Now when it comes to SEO between Squarespace vs Wix, they are pretty similar.

A few years ago, Wix got into some trouble and Google was like, hey, we’re not indexing Wix websites anymore. I think Wix kind of fixed up some things and I think they’re okay now. In the last year or so, Squarespace also made some updates to its platform for more SEO functionality. Now, you can add page titles and page metadata.

Now, I want to touch base real quick on plugins because that is everyone’s favorite part about using WordPress. You have all this endless functionality, but Squarespace and Wix also have that functionality.

Wix has its own kind of app directory or marketplace that you can add all this extra functionality. Squarespace has a lot of blocks just built in with different functionality elements that you can add to your pages. They don’t have a plugin directory or marketplace, but a lot of developers have started creating plugins and different functionality that you can add to your site.

Last but not least, I want to talk about some kind of boring backend things that a lot of people won’t care about until something really bad happens, and that is backing up or moving your site.

Wix does have the capability to back up your site.

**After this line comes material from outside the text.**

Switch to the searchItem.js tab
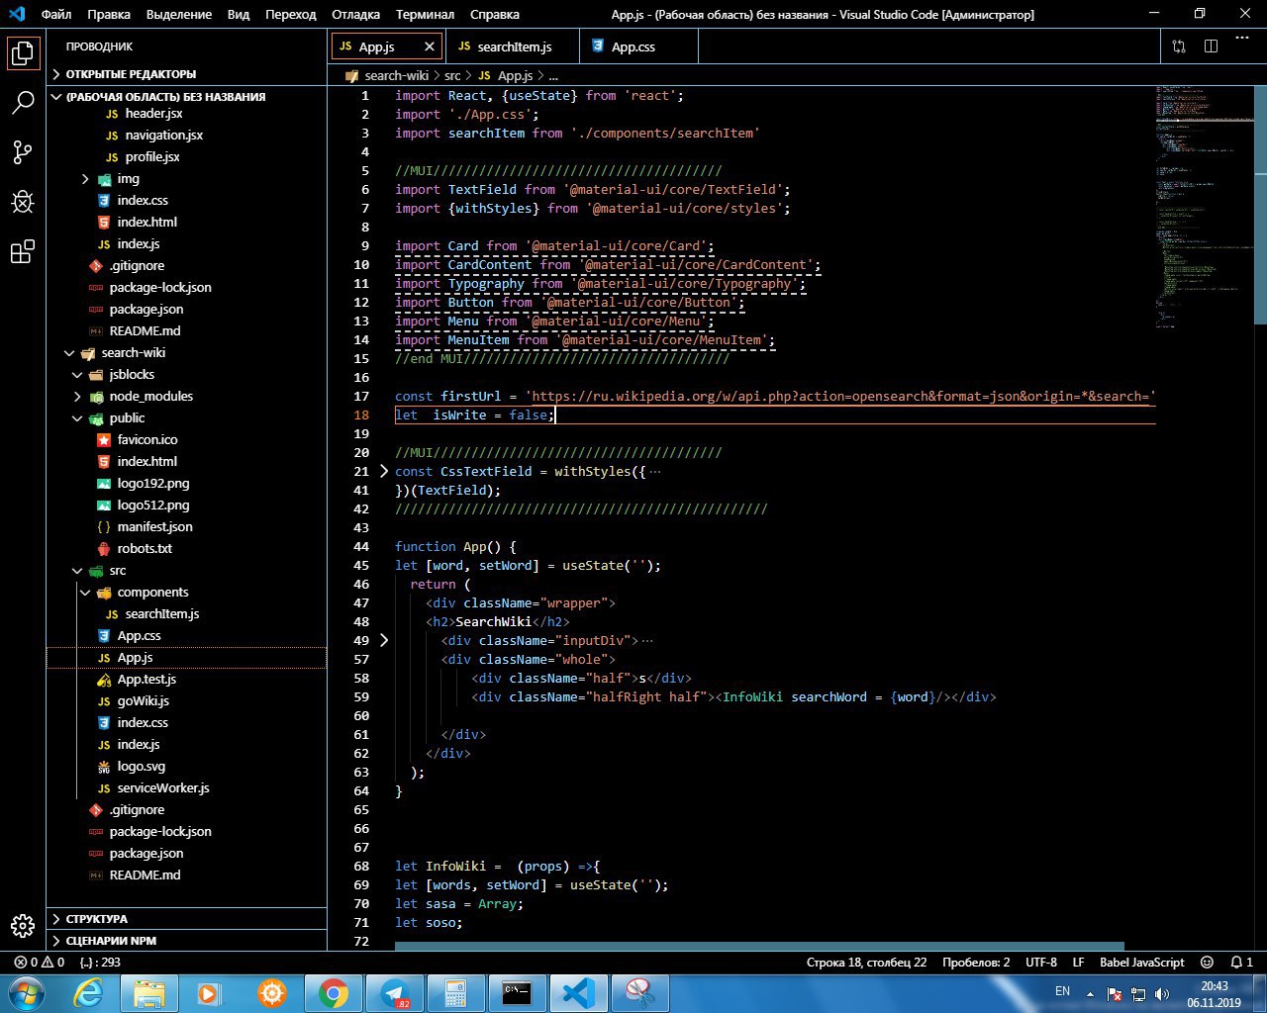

If it gets hacked or something, you have the backups that you can reinstate. But, they do not have the ability to export your content. If you have been using Wix for three years, you have 300 blog posts, you decide I want to move to Squarespace or whatever platform, there’s no export feature and you’re going to have to move those blog posts over manually. Squarespace, on the other hand, does have an export feature, so you can basically download all of your pages, posts and pictures and import them to other platforms.

Obviously the design won’t really be there, but all of the content will, but they don’t have any backup functionality. If your site is hacked or deleted or something happens, there’s not really the option to reinstate it. I always tell my Squarespace clients to just do that export functionality like once a month because then you can at least import all of that content into WordPress and start building your site there.

With all these details in mind, you might be wondering what I use or recommend, and I am team Squarespace simply because Wix is not fully responsive.

You can’t export content, which I feel like is a huge headache waiting to happen, and there are no major companies or brands that are using Wix like those that are using Squarespace and WordPress.